TASK PROMPT:
Your answer should be one number, the count of lines in the data that hold "comment".

RECORDS TO PROCESS:

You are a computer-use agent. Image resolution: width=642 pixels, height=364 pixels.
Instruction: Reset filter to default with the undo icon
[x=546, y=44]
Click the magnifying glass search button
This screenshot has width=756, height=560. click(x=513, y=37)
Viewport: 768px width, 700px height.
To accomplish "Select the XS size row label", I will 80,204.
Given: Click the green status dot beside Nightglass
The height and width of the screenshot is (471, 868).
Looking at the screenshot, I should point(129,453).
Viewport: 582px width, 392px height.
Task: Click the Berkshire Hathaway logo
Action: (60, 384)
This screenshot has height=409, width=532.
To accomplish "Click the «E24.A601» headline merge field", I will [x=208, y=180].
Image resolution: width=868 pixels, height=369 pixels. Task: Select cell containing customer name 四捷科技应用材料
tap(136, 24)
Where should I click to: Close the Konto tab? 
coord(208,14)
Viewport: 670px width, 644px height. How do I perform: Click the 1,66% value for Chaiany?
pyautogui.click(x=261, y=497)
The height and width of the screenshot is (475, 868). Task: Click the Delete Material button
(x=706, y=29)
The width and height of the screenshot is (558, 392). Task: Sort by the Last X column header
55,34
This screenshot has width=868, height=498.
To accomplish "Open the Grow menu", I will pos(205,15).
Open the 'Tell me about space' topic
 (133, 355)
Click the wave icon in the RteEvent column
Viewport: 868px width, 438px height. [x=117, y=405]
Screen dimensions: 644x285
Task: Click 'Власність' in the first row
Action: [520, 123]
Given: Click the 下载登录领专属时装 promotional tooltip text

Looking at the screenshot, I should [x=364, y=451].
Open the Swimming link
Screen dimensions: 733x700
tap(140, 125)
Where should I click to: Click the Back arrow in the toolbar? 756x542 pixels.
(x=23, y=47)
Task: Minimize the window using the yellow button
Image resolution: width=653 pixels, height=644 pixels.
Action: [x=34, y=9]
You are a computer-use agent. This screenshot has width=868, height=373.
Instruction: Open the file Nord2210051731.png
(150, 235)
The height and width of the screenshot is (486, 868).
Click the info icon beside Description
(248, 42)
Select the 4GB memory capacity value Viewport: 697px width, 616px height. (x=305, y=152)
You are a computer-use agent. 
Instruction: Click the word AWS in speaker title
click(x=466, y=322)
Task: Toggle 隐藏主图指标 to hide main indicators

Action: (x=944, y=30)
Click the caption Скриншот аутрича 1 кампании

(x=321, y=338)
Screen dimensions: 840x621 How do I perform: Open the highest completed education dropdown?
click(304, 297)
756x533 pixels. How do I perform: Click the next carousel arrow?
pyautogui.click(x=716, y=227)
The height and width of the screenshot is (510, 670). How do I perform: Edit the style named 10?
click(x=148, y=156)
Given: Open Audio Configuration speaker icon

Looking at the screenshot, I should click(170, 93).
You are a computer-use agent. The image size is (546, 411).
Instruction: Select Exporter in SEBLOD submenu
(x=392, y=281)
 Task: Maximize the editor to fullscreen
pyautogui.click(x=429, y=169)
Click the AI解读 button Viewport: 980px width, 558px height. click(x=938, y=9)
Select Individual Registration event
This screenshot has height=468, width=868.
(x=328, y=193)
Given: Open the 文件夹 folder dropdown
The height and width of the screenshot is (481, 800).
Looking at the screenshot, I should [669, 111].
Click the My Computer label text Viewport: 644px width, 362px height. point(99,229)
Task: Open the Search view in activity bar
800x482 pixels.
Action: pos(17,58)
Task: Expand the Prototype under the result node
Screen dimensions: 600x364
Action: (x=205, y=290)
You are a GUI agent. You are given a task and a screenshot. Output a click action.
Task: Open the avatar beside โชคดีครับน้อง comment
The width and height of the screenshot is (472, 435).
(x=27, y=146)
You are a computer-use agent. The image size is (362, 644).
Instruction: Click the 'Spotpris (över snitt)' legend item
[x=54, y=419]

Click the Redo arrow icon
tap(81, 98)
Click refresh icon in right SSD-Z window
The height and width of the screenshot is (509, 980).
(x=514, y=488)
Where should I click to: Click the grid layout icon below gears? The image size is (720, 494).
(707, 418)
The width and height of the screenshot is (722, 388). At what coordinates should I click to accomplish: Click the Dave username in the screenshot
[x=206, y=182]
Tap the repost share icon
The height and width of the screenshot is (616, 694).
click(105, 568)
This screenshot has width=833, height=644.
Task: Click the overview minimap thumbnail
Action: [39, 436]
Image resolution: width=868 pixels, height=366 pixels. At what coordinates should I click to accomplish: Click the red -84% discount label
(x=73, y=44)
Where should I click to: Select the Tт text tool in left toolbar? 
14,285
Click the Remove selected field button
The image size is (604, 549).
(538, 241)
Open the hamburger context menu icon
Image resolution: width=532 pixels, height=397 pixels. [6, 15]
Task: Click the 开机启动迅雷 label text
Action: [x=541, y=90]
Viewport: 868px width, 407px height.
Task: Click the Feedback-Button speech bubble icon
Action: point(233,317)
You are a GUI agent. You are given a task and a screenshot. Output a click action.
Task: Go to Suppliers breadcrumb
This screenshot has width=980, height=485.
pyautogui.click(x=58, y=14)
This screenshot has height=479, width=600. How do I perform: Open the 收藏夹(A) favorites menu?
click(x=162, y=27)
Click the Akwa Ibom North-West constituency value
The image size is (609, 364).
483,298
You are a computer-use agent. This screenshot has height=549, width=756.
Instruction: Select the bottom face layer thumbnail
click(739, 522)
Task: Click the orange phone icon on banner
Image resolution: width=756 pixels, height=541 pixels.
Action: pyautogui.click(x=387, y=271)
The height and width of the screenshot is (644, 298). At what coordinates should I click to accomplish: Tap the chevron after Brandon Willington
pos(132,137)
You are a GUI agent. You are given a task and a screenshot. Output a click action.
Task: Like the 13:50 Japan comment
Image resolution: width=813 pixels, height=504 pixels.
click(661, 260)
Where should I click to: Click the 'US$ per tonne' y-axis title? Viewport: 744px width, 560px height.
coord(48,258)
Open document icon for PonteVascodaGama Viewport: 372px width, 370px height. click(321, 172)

RESPONSE BELOW:
2